A lot of SAW devices are using a special temperature compensation layer to avoid any frequency shift due to temperature change. Commonly silicon dioxide is used because the change of the youngs module with temperature is inverse to the substrate. With the scia Trim 200 the resonance frequency of each device can be adjusted. Due to the space-resolved ion beam etching of the SiO2 layer the right mass of the resonator structure and hence the target frequency can be reached.
As example for SAW device quality enhancement fig.4 shows pre and post frequency results of a SiO2 temperature compensation film of a 100 mm wafer. The measurement of the center frequency of each device has been used as input data. The standard deviation is reduced from 15,3 MHz to 0,5 MHz, which results in an improvement factor of over 30.
Frequency correction of bulk acoustic wave devices
High frequency filters in mobile communication increasingly apply the BAW principle rather than the SAW principle. BAW becomes advantageous against SAW for frequencies above 2,4 GHz. The devices are very small and have a very good performance at the same time. Also the productions costs have been reduced over the last years.
A BAW filter uses a piezoelectric film commonly made of aluminum nitride, which is contacted by two electrodes (fig.5). To generate an acoustic resonator, the thickness of the piezoelectric film has to match to λ/2 of the wavelength of the longitudinal acoustic wave. Means the thickness is defined by the acoustic velocity of the piezo material and the target resonance frequency.

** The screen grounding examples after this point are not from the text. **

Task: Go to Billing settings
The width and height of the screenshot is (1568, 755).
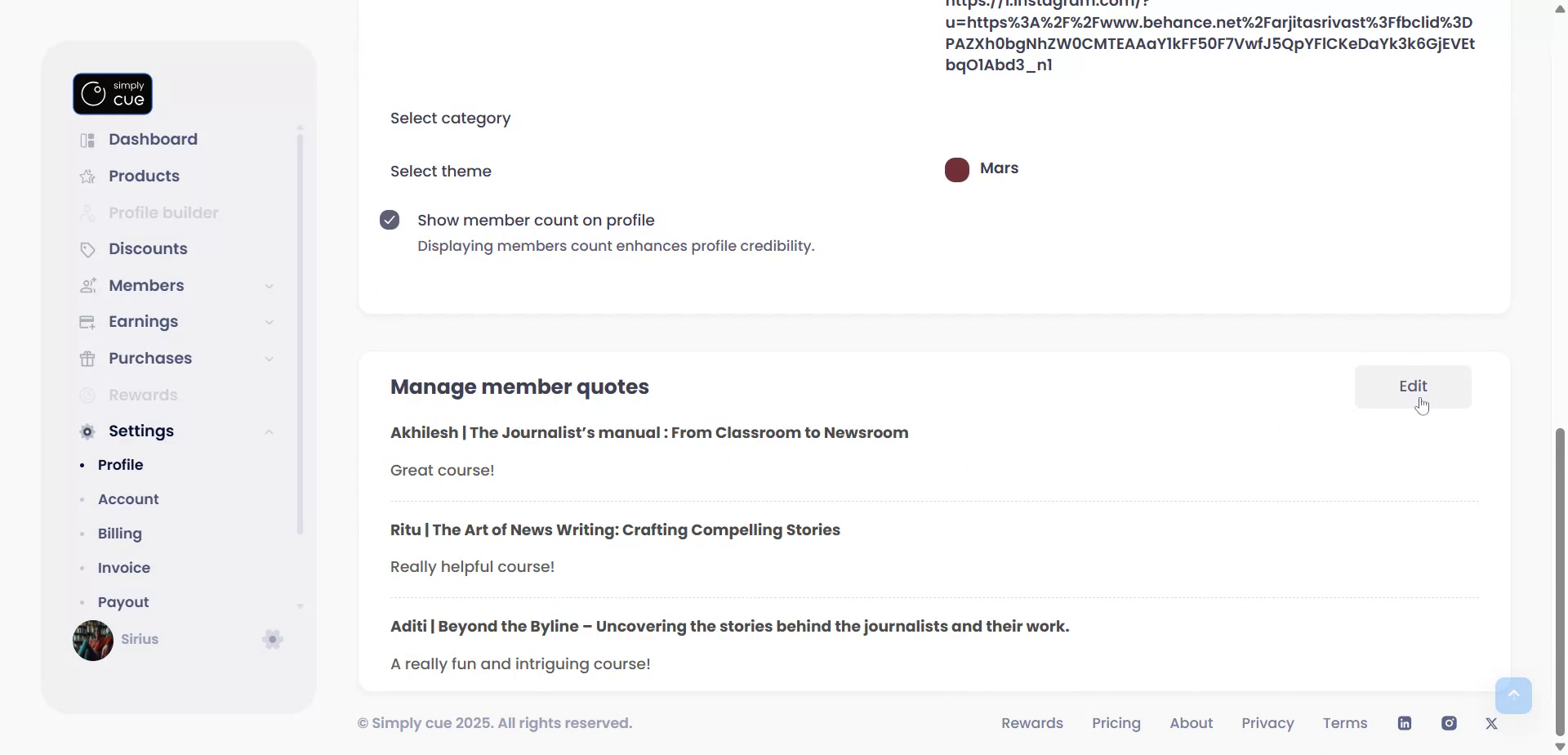Action: (120, 534)
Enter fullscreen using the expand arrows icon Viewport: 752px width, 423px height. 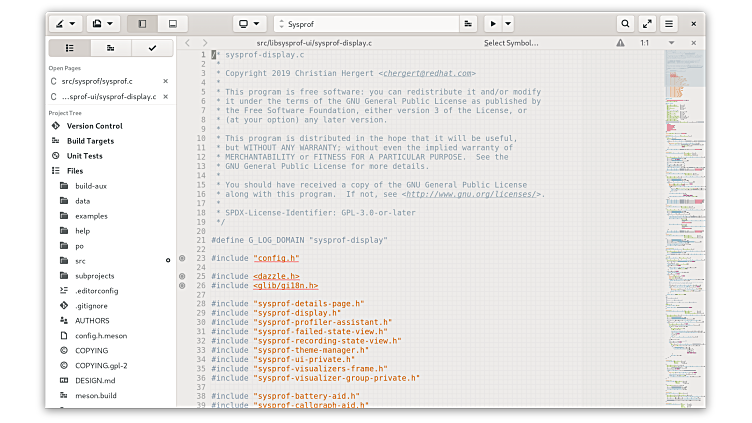(647, 23)
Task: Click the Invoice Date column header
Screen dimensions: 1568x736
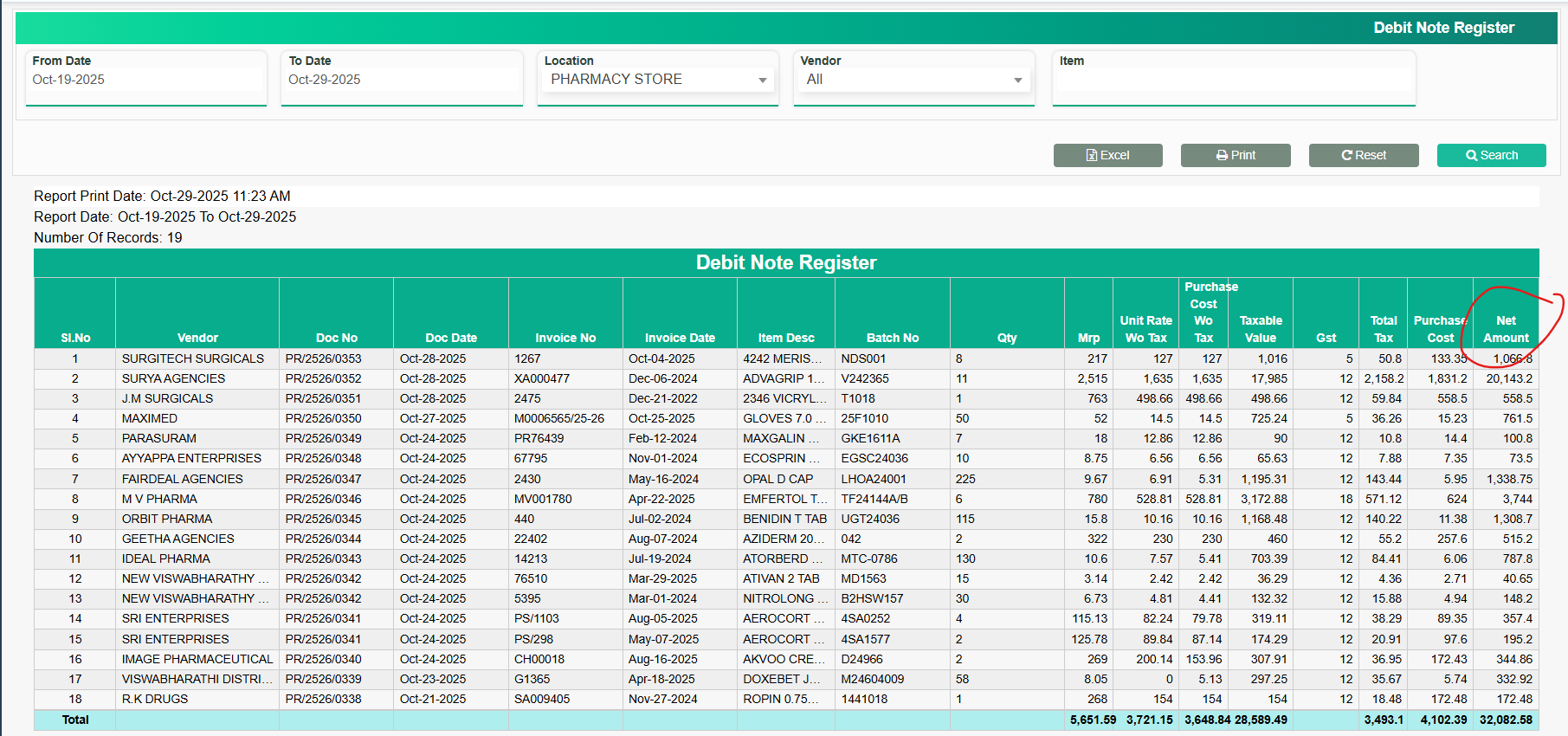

Additionally the resonator needs to be acoustically isolated from the substrate. There are two different types. Free Bulk Acoustic Resonator (FBAR) devices use a cavity between substrate and resonator. The Solidly Mounted Resonators (SMR), which are shown in fig.5, use an acoustic mirror to achieve an isolation from the substrate. The acoustic mirror is made of alternating λ/4 films with high and low acoustic impedance. With typical materials like silicon dioxide and tungsten, a few layers only are needed to achieve a very good isolation.
The final frequency of each device is adjusted by an additional mass load on top, which is deposit on the top electrode, e.g. silicon nitride.
The requirements for the layer uniformity of each material, especially the AlN piezo layer, are very high. Realistic deposition homogeneity deviations of 0,5% lead to the final device yield of few ten percent only. By using additional tuning steps, the ion beam trimming, the layer homogeneities can typically be improved by factor of 10 to 40 (fig.6). Thus, final device yields of more than 90 % can be achieved.
Thickness adjustments of the AlN piezo layer are most important, because its thickness directly defines the resonance frequency. The frequency is additionally influenced by the mass load of the oscillator. Thus, mass load trimming helps to further improve yield. By trimming the acoustic mirror layers, additional quality factors of the RF device can be optimized.
The scia Trim technology enables a frequency adaptation of SAW and BAW devices on a wafer in order to increase the device yield from several 10% to over 90% in industrial mass production. Without ion beam trimming a cost effective mass production of frequency filter for mobile communication is not possible.